Reproduce the entries in full, with no changes.
+++ Dataset +++
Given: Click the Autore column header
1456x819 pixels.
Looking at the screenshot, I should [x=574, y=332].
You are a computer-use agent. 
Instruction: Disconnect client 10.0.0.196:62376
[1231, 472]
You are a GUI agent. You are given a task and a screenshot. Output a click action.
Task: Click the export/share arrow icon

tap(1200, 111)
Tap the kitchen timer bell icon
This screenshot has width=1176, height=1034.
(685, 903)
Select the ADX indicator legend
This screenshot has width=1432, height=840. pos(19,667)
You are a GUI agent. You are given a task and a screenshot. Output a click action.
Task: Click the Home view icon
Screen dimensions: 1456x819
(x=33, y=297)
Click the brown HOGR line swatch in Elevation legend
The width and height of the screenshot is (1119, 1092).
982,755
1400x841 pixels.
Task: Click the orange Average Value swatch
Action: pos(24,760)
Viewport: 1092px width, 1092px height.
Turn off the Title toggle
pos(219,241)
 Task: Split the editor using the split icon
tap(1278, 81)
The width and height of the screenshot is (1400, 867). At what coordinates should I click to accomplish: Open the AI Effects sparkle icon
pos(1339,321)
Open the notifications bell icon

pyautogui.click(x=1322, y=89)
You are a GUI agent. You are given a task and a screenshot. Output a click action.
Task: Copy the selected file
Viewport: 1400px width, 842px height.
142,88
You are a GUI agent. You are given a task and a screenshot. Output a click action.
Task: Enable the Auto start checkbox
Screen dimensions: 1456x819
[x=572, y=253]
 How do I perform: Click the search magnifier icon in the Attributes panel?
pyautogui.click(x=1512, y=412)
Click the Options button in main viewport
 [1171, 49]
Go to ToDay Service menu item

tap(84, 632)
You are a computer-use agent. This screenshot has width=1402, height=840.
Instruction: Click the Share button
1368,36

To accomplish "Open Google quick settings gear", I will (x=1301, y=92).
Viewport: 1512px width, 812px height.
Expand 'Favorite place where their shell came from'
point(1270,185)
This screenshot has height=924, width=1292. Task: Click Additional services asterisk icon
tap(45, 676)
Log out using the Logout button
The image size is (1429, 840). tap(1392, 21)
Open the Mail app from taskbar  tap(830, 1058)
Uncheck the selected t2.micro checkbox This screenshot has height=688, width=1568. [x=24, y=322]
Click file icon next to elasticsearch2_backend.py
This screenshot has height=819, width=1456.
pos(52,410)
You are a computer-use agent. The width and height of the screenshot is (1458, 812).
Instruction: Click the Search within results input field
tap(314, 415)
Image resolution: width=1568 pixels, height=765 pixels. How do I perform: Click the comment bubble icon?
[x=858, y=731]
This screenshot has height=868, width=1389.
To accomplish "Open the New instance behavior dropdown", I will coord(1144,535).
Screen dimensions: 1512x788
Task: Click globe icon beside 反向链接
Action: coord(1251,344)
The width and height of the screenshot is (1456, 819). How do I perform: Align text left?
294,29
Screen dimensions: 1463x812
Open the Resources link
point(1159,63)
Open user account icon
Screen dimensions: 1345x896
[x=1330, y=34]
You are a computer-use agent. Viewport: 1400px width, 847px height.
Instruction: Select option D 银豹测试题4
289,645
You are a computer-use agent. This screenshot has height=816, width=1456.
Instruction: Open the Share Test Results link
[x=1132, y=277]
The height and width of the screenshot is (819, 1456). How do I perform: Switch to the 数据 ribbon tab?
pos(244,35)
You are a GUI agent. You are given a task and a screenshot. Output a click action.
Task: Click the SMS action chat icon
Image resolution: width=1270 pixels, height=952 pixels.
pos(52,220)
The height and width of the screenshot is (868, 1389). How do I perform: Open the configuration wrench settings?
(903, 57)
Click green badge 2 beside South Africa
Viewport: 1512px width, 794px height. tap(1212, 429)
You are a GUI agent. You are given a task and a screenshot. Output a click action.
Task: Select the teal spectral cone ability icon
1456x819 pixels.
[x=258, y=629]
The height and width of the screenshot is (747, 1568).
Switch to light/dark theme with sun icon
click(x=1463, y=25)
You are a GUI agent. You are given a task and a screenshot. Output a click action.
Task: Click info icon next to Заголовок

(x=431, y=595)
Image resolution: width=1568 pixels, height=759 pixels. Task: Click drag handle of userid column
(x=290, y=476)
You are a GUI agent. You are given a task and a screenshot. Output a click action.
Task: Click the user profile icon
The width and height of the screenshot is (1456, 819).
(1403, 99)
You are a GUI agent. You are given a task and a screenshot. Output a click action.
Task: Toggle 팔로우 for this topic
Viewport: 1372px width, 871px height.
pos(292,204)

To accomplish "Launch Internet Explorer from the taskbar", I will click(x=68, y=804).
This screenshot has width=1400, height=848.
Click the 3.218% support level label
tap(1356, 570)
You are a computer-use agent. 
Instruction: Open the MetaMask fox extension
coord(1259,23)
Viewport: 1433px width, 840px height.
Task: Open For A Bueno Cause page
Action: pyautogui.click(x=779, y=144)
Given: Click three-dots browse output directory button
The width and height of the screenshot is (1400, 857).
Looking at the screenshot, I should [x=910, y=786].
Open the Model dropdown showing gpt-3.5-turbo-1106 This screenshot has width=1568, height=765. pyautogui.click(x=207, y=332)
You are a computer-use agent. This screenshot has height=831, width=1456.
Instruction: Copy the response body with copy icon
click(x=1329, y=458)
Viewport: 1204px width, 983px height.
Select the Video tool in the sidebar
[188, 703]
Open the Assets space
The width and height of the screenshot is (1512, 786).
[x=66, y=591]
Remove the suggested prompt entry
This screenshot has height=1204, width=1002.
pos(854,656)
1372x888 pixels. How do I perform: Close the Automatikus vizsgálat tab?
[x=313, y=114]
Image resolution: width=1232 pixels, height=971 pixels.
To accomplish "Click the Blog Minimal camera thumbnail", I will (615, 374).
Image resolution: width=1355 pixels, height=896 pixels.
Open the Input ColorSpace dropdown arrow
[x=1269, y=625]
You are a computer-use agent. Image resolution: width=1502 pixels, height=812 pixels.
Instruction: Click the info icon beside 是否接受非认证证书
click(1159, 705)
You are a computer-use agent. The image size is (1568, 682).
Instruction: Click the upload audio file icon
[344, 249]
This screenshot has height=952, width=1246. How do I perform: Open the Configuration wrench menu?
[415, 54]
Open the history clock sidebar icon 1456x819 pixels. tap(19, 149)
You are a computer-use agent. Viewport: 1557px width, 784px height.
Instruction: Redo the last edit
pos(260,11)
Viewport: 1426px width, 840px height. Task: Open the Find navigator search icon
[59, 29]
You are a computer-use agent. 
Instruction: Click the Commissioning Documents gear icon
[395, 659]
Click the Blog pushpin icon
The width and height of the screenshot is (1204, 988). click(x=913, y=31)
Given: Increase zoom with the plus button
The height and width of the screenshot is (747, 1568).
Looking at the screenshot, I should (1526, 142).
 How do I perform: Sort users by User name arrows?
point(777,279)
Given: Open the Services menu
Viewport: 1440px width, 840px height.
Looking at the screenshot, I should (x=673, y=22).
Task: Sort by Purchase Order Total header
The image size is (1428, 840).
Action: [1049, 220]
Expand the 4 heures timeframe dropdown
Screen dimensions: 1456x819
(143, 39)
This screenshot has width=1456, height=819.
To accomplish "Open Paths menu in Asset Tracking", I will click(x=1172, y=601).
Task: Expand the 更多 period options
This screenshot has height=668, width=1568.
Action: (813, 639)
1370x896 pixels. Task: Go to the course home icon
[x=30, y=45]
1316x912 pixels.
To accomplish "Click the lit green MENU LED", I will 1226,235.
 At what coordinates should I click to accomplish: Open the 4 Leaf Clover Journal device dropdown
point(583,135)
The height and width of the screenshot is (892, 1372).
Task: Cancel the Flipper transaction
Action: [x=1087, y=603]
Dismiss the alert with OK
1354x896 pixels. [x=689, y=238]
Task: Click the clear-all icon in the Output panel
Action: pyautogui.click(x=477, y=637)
+++
• **Exercise response**
Given: Click the Autore column header
1456x819 pixels.
Looking at the screenshot, I should [x=574, y=332].
You are a computer-use agent. 
Instruction: Disconnect client 10.0.0.196:62376
[1231, 472]
You are a GUI agent. You are given a task and a screenshot. Output a click action.
Task: Click the export/share arrow icon

tap(1200, 111)
Tap the kitchen timer bell icon
This screenshot has width=1176, height=1034.
(685, 903)
Select the ADX indicator legend
This screenshot has width=1432, height=840. pos(19,667)
You are a GUI agent. You are given a task and a screenshot. Output a click action.
Task: Click the Home view icon
Screen dimensions: 1456x819
(x=33, y=297)
Click the brown HOGR line swatch in Elevation legend
The width and height of the screenshot is (1119, 1092).
982,755
1400x841 pixels.
Task: Click the orange Average Value swatch
Action: pos(24,760)
Viewport: 1092px width, 1092px height.
Turn off the Title toggle
pos(219,241)
 Task: Split the editor using the split icon
tap(1278, 81)
The width and height of the screenshot is (1400, 867). At what coordinates should I click to accomplish: Open the AI Effects sparkle icon
pos(1339,321)
Open the notifications bell icon

pyautogui.click(x=1322, y=89)
You are a GUI agent. You are given a task and a screenshot. Output a click action.
Task: Copy the selected file
Viewport: 1400px width, 842px height.
142,88
You are a GUI agent. You are given a task and a screenshot. Output a click action.
Task: Enable the Auto start checkbox
Screen dimensions: 1456x819
[x=572, y=253]
 How do I perform: Click the search magnifier icon in the Attributes panel?
pyautogui.click(x=1512, y=412)
Click the Options button in main viewport
 [1171, 49]
Go to ToDay Service menu item

tap(84, 632)
You are a computer-use agent. This screenshot has width=1402, height=840.
Instruction: Click the Share button
1368,36

To accomplish "Open Google quick settings gear", I will (x=1301, y=92).
Viewport: 1512px width, 812px height.
Expand 'Favorite place where their shell came from'
point(1270,185)
This screenshot has height=924, width=1292. Task: Click Additional services asterisk icon
tap(45, 676)
Log out using the Logout button
The image size is (1429, 840). tap(1392, 21)
Open the Mail app from taskbar  tap(830, 1058)
Uncheck the selected t2.micro checkbox This screenshot has height=688, width=1568. [x=24, y=322]
Click file icon next to elasticsearch2_backend.py
This screenshot has height=819, width=1456.
pos(52,410)
You are a computer-use agent. The width and height of the screenshot is (1458, 812).
Instruction: Click the Search within results input field
tap(314, 415)
Image resolution: width=1568 pixels, height=765 pixels. How do I perform: Click the comment bubble icon?
[x=858, y=731]
This screenshot has height=868, width=1389.
To accomplish "Open the New instance behavior dropdown", I will coord(1144,535).
Screen dimensions: 1512x788
Task: Click globe icon beside 反向链接
Action: coord(1251,344)
The width and height of the screenshot is (1456, 819). How do I perform: Align text left?
294,29
Screen dimensions: 1463x812
Open the Resources link
point(1159,63)
Open user account icon
Screen dimensions: 1345x896
[x=1330, y=34]
You are a computer-use agent. Viewport: 1400px width, 847px height.
Instruction: Select option D 银豹测试题4
289,645
You are a computer-use agent. This screenshot has height=816, width=1456.
Instruction: Open the Share Test Results link
[x=1132, y=277]
The height and width of the screenshot is (819, 1456). How do I perform: Switch to the 数据 ribbon tab?
pos(244,35)
You are a GUI agent. You are given a task and a screenshot. Output a click action.
Task: Click the SMS action chat icon
Image resolution: width=1270 pixels, height=952 pixels.
pos(52,220)
The height and width of the screenshot is (868, 1389). How do I perform: Open the configuration wrench settings?
(903, 57)
Click green badge 2 beside South Africa
Viewport: 1512px width, 794px height. tap(1212, 429)
You are a GUI agent. You are given a task and a screenshot. Output a click action.
Task: Select the teal spectral cone ability icon
1456x819 pixels.
[x=258, y=629]
The height and width of the screenshot is (747, 1568).
Switch to light/dark theme with sun icon
click(x=1463, y=25)
You are a GUI agent. You are given a task and a screenshot. Output a click action.
Task: Click info icon next to Заголовок

(x=431, y=595)
Image resolution: width=1568 pixels, height=759 pixels. Task: Click drag handle of userid column
(x=290, y=476)
You are a GUI agent. You are given a task and a screenshot. Output a click action.
Task: Click the user profile icon
The width and height of the screenshot is (1456, 819).
(1403, 99)
You are a GUI agent. You are given a task and a screenshot. Output a click action.
Task: Toggle 팔로우 for this topic
Viewport: 1372px width, 871px height.
pos(292,204)

To accomplish "Launch Internet Explorer from the taskbar", I will click(x=68, y=804).
This screenshot has width=1400, height=848.
Click the 3.218% support level label
tap(1356, 570)
You are a computer-use agent. 
Instruction: Open the MetaMask fox extension
coord(1259,23)
Viewport: 1433px width, 840px height.
Task: Open For A Bueno Cause page
Action: pyautogui.click(x=779, y=144)
Given: Click three-dots browse output directory button
The width and height of the screenshot is (1400, 857).
Looking at the screenshot, I should [x=910, y=786].
Open the Model dropdown showing gpt-3.5-turbo-1106 This screenshot has width=1568, height=765. pyautogui.click(x=207, y=332)
You are a computer-use agent. This screenshot has height=831, width=1456.
Instruction: Copy the response body with copy icon
click(x=1329, y=458)
Viewport: 1204px width, 983px height.
Select the Video tool in the sidebar
[188, 703]
Open the Assets space
The width and height of the screenshot is (1512, 786).
[x=66, y=591]
Remove the suggested prompt entry
This screenshot has height=1204, width=1002.
pos(854,656)
1372x888 pixels. How do I perform: Close the Automatikus vizsgálat tab?
[x=313, y=114]
Image resolution: width=1232 pixels, height=971 pixels.
To accomplish "Click the Blog Minimal camera thumbnail", I will (615, 374).
Image resolution: width=1355 pixels, height=896 pixels.
Open the Input ColorSpace dropdown arrow
[x=1269, y=625]
You are a computer-use agent. Image resolution: width=1502 pixels, height=812 pixels.
Instruction: Click the info icon beside 是否接受非认证证书
click(1159, 705)
You are a computer-use agent. The image size is (1568, 682).
Instruction: Click the upload audio file icon
[344, 249]
This screenshot has height=952, width=1246. How do I perform: Open the Configuration wrench menu?
[415, 54]
Open the history clock sidebar icon 1456x819 pixels. tap(19, 149)
You are a computer-use agent. Viewport: 1557px width, 784px height.
Instruction: Redo the last edit
pos(260,11)
Viewport: 1426px width, 840px height. Task: Open the Find navigator search icon
[59, 29]
You are a computer-use agent. 
Instruction: Click the Commissioning Documents gear icon
[395, 659]
Click the Blog pushpin icon
The width and height of the screenshot is (1204, 988). click(x=913, y=31)
Given: Increase zoom with the plus button
The height and width of the screenshot is (747, 1568).
Looking at the screenshot, I should (1526, 142).
 How do I perform: Sort users by User name arrows?
point(777,279)
Given: Open the Services menu
Viewport: 1440px width, 840px height.
Looking at the screenshot, I should (x=673, y=22).
Task: Sort by Purchase Order Total header
The image size is (1428, 840).
Action: [1049, 220]
Expand the 4 heures timeframe dropdown
Screen dimensions: 1456x819
(143, 39)
This screenshot has width=1456, height=819.
To accomplish "Open Paths menu in Asset Tracking", I will click(x=1172, y=601).
Task: Expand the 更多 period options
This screenshot has height=668, width=1568.
Action: (813, 639)
1370x896 pixels. Task: Go to the course home icon
[x=30, y=45]
1316x912 pixels.
To accomplish "Click the lit green MENU LED", I will 1226,235.
 At what coordinates should I click to accomplish: Open the 4 Leaf Clover Journal device dropdown
point(583,135)
The height and width of the screenshot is (892, 1372).
Task: Cancel the Flipper transaction
Action: [x=1087, y=603]
Dismiss the alert with OK
1354x896 pixels. [x=689, y=238]
Task: Click the clear-all icon in the Output panel
Action: pyautogui.click(x=477, y=637)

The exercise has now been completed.